18.1.06

Freedom is Ignorance: Freedom of Religion Edition

The Christian Science Monitor, despite the ongoing, terrible drama of kidnapped CSM freelance journalist Jill Carroll in Iraq [ and the negotations surrounding her fate- don't they know that this kind of death threat doesn't help their cause or their case? The AntiC's heart goes out to Ms. Carroll and her family], continues to put out compelling cultural analysis uncovered by other large media outlets. Today's edition: The misunderstanding of the constitutional right to free religious practice on the right, and the left:
"While Americans do count freedom of religion as one of our most precious rights," says Audrey Smith, acting director of the Council for America's First Freedom, in Richmond, "many citizens aren't sure how they exercise those rights, or what is not allowed under our Constitution."

A national survey by the council in October, for instance, revealed a deep ambivalence about a fundamental principle of religious freedom: the separation of church and state.

While 47 percent of those polled said it is important to keep the traditional principle, 27 percent said it should be less strictly interpreted, and 23 percent said "there is really no need to separate church and state."

"I think folks don't understand what that means," Ms. Smith says. The separation is what makes religious freedom possible.

Another popular misperception relates to religious freedom in public schools.
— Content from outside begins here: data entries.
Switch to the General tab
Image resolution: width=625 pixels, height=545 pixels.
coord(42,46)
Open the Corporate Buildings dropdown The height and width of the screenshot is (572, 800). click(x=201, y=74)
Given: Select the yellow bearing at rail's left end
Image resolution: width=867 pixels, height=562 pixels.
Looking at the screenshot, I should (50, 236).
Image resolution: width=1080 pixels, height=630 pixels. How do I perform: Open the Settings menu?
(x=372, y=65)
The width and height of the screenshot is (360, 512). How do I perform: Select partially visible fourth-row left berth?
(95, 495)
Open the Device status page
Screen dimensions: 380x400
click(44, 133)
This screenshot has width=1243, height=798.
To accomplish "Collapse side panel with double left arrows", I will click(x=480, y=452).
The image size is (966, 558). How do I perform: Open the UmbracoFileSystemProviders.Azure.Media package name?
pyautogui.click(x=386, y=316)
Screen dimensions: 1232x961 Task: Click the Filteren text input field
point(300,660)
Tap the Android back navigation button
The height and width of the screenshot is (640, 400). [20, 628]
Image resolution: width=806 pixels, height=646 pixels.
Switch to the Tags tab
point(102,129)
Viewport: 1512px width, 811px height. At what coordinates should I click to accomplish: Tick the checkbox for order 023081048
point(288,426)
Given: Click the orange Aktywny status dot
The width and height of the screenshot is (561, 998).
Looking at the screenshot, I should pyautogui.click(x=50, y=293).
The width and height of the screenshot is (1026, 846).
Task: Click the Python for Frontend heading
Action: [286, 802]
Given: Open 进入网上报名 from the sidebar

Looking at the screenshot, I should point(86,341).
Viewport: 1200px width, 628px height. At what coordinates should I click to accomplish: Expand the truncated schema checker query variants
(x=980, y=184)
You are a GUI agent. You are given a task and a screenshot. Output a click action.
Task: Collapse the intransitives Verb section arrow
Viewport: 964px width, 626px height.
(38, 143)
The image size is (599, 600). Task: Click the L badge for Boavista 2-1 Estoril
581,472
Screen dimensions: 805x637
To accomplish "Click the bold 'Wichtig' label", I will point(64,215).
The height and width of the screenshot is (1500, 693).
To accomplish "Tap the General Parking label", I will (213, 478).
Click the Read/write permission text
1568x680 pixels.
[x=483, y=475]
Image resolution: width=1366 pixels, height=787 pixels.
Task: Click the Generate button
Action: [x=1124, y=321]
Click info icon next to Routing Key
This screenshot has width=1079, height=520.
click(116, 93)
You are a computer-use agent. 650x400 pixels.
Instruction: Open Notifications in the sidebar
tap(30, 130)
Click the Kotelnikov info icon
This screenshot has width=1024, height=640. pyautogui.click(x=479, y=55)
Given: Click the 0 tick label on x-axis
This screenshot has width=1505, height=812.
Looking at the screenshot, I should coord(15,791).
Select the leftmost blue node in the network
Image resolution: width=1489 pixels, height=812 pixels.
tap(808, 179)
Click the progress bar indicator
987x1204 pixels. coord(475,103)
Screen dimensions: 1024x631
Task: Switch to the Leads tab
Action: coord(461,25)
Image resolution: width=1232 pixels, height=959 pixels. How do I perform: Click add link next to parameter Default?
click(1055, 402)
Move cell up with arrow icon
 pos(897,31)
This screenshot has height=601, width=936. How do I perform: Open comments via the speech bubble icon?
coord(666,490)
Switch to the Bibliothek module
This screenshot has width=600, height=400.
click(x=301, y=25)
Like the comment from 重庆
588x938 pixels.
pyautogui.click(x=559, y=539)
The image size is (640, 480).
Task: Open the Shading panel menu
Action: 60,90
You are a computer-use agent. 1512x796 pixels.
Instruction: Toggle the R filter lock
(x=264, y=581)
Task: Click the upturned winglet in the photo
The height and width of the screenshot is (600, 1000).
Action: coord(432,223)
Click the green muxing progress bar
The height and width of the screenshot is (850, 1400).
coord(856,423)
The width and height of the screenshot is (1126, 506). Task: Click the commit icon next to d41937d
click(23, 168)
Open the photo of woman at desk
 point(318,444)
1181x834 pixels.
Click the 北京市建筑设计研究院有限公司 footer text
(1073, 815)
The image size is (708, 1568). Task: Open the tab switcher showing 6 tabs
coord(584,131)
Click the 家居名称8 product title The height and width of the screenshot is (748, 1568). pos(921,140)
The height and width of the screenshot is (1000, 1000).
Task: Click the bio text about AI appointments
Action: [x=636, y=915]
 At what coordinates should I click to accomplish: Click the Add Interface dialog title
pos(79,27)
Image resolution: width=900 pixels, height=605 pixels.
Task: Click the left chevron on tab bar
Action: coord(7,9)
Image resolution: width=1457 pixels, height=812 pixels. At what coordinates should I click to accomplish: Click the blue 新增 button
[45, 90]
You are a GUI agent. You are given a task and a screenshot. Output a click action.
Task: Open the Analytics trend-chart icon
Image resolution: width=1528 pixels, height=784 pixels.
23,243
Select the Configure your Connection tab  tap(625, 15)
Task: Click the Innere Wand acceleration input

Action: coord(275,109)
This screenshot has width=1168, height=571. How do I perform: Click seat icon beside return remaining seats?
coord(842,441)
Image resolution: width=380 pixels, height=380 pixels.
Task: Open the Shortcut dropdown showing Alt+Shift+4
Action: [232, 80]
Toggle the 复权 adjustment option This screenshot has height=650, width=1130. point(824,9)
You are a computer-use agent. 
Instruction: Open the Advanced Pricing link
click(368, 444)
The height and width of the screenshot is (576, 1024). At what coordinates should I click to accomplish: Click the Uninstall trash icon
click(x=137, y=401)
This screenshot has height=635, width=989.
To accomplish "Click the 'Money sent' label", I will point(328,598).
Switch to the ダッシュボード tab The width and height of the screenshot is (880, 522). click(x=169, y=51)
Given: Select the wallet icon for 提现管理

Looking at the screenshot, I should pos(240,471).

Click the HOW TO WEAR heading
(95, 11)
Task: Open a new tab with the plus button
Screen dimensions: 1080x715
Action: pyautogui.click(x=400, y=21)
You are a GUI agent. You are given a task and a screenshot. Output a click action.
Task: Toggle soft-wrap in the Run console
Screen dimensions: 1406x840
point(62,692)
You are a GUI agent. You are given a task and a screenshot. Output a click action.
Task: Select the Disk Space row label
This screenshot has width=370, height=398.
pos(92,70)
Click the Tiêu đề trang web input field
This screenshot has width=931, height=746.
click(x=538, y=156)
In the 2005 State of the First Amendment poll, 50 percent of respondents said students have "too little religious freedom." Yet students are free to pray individually or in groups, to form religious clubs and publications, to express religious views in their school assignments, and wear religious messages on their clothing. Unfortunately, many educators are unfamiliar with those rights, though the government has issued guidelines.

"There is tremendous importance to educating people more deeply," says W. Cole Durham, Jr., a religious liberty expert at Brigham Young University law school in Provo, Utah. "This is an issue people care deeply about and want to understand. They relate to these ideals in terms of their practical experiences, and they'll have emotional reactions."

...
Issues of religious freedom have become more visible and contentious in recent decades as faith groups push back against what they see as an oversecularization of American life. But the debates have become so heated, some say, because groups at the extremes - secular and religious - are most vociferous.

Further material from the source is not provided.